我正在研究R中的LDA并试图评估我的模型对于不同主题值k的困惑,以便了解对于困惑的好处是什么。然而,我注意到,为了增加k的值,困惑似乎上升(我相信,它不应该)。我能够使用AssociatedPress {topicmodels}数据集重新创建此问题。这是代码:
data("AssociatedPress")
splitter_AP <- sample(1:nrow(AssociatedPress), (nrow(AssociatedPress))*0.25)
train_set_AP <- AssociatedPress[-splitter_AP, ]
valid_set_AP <- AssociatedPress[splitter_AP, ]
#Set parameters for Gibbs sampling
burnin <- 1000
iter <- 2000
seed <-list(2003,5,63,100001,765)
nstart <- 5
best <- TRUE
verbose <- 100
# Run LDA (I repeated the next step using values 10, 20 and 30 for k in this example)
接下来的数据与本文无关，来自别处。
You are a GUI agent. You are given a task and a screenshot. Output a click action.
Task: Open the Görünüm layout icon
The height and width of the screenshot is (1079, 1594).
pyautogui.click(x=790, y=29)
ldaOut_AP10 <-LDA(train_set_AP,10, method="Gibbs", control=list(nstart=nstart,
seed = seed,
best = best,
burnin = burnin,
iter = iter,
verbose=verbose))
perplexity(ldaOut_AP10, newdata=valid_set_AP, estimate_theta=FALSE) # returned 5544.164
perplexity(ldaOut_AP20, newdata=valid_set_AP, estimate_theta=FALSE) # returned 5755.367
perplexity(ldaOut_AP30, newdata=valid_set_AP, estimate_theta=FALSE) # returned 5808.529
This post非常好地表明,的困惑应该不会降低。我只是看不出我出错的地方。非常感谢任何帮助!